Molecular Medicine Israel

Quenching bacterial virulence

PLoS ONE 7, e44034 (2012)

Chien-Yi Chang et al.


“Unusual Long-Chain N-Acyl Homoserine Lactone Production by and Presence of Quorum Quenching Activity in Bacterial Isolates from Diseased Tilapia Fish”


In 2009, a bacterial epidemic killed approximately 50% of the Malaysian stock of tilapia, a globally important aquaculture fish. Kok Gan Chan at the University of Malaya, Malaysia, and Chong-Lek Koh at Nanyang


Technological University, Singapore, are developing a novel way to reduce the virulence of future outbreaks that could curb the need for treatment with antibiotics.

Many bacterial virulence factors, such as proteins that digest host protein or blood, are controlled by a process called quorum sensing (QS). Individual bacterial cells secrete QS molecules, and when the molecules reach a threshold level that indicates sufficient bacterial population density, the bacteria produce virulence factors. By identifying ways to degrade QS molecules — called quorum quenching — molecular biologists may be able to decrease the virulence of bacterial epidemics. If successful, it could reduce the risk of the emergence of multi-drug-resistant bacteria.

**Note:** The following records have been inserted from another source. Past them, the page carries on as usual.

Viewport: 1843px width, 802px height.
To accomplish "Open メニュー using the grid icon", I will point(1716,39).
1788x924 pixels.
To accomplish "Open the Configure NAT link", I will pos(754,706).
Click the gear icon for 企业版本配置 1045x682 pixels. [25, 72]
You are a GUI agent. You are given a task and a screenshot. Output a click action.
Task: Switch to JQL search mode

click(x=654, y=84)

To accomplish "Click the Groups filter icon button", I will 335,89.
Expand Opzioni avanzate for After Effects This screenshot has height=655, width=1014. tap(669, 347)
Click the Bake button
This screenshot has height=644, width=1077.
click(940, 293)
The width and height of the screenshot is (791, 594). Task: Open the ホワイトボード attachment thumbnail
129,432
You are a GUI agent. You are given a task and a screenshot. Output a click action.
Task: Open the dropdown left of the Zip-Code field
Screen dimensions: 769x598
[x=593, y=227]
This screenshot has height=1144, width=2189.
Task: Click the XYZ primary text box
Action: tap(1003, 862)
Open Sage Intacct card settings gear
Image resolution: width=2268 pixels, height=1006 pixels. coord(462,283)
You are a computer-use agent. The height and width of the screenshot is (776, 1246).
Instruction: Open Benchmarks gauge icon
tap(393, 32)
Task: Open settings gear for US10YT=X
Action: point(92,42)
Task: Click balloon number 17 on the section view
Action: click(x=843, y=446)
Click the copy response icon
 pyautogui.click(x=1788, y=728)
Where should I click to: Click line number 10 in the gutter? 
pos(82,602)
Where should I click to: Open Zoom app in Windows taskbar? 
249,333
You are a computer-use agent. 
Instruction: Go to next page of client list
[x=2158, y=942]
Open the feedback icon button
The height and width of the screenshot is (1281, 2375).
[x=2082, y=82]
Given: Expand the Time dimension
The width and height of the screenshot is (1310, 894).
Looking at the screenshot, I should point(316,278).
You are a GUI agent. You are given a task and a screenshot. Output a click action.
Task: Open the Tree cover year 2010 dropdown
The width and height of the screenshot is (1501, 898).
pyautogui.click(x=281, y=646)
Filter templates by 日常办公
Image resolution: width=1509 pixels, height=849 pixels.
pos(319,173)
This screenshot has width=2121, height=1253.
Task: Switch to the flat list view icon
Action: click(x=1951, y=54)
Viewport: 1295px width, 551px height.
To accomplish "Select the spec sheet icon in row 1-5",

Chan, Koh, and colleagues identified several unique QS molecules produced by Serratia sp. andPseudomonas sp. of bacteria isolated from a tilapia that died in the 2009 epidemic. From the diseased tilapia, the researchers also identified a bacterial strain that produces quorum-quenching molecules, which could be used as a biocontrol agent against common bacterial pathogens.